The eval loop: golden dataset, CLI runner, live endpoint, LLM judge, Langfuse dataset run, compared on every change

Alongside this, the answer path got a proper decline: retrieved candidates are gated on the raw rerank relevance score, and if nothing clears the floor the assistant declines instead of confidently guessing from weak chunks. The decline traps in the golden dataset keep that behavior honest, permanently.

One more change in the same pass, because these are production conversations: PII redaction before embedding. Phone numbers, emails, and the customer's own name are stripped from conversation text before it is chunked and vectorized. Customer PII never enters the embedding space.

Making the model swappable#

The first post flagged one tradeoff of contextualized embeddings: all chunks of a document must be embedded together in one call, so updates are delete-and-replace rather than incremental. That tradeoff grew into full model migration infrastructure:

  1. Per-chunk model tracking. Cosine similarity between vectors from different embedding models is meaningless. Every chunk carries an embedding_model column. The vector arm filters on the active model while the BM25 arm stays unfiltered. A live corpus can sit mid-migration indefinitely without ever mixing incomparable vectors.
  2. Embed-first transactional re-ingestion. New chunks are embedded before the old ones are swapped out, inside a transaction. An embedding API failure now keeps the old chunks searchable instead of leaving a hole in the knowledge base. This also collapsed three duplicated delete, embed, insert code paths into one service.
  3. IVFFlat to HNSW. The corpus churns constantly. Chunks are deleted and re-created whenever a source document changes or a support conversation re-resolves. IVFFlat's fixed cluster lists degrade under churn. HNSW doesn't care.
  4. Change detection in sync jobs. The website sync used to re-embed the entire site every run. Now it skips content that is unchanged and already embedded under the active model.

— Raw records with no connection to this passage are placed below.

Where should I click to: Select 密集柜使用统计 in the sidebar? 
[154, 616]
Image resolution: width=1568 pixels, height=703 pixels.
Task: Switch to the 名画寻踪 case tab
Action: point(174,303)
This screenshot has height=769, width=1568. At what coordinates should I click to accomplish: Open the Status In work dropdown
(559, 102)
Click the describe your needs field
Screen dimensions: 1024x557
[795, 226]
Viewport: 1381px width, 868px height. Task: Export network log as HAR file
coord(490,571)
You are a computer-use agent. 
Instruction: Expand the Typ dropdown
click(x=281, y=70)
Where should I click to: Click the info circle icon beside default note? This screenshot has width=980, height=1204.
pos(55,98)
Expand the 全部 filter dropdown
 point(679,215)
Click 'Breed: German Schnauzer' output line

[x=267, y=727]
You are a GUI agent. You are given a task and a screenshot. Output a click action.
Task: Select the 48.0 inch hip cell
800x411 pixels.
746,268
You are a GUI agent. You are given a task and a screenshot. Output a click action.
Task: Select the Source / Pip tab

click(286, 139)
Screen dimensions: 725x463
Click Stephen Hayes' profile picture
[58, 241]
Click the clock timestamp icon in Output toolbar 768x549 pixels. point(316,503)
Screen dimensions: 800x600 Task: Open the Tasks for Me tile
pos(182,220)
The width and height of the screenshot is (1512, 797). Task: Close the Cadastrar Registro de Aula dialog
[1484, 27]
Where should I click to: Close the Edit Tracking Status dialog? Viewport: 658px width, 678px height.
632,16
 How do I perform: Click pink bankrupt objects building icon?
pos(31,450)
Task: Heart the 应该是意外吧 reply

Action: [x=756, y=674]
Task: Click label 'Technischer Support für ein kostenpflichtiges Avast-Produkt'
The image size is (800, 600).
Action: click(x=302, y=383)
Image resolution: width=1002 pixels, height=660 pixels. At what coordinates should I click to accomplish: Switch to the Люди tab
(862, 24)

The payoff: a boring upgrade#

Last week the pipeline moved from voyage-context-3 to voyage-context-4 in production. The upgrade was: change one environment variable, run a background re-embed job, compare eval runs.

  • Eval scores held.
  • Embedding cost dropped another 33%, from $0.18 to $0.12 per million tokens.
  • Live today: roughly 9,500 chunks, including 3,373 resolved support conversations, one table, one HNSW index, one query.

That's the whole point of the infrastructure. The first model migration (from an LLM summarization pipeline to contextualized embeddings) was a three-rewrite saga. This one was a config change, and the next one will be too.

The updated principle#

The original conclusion still holds: check whether a simpler architecture can do the job before reaching for a complex one. One embedding model and one Postgres table continue to outperform the zoo of components they replaced.

But five months of production forces an update: simplicity you can't measure is just hope. My nice simple hybrid search silently wasn't hybrid, and simplicity didn't save me. A regression test and an eval harness did.

Simple architecture wins. Simple architecture with evals is the only kind you can change with confidence.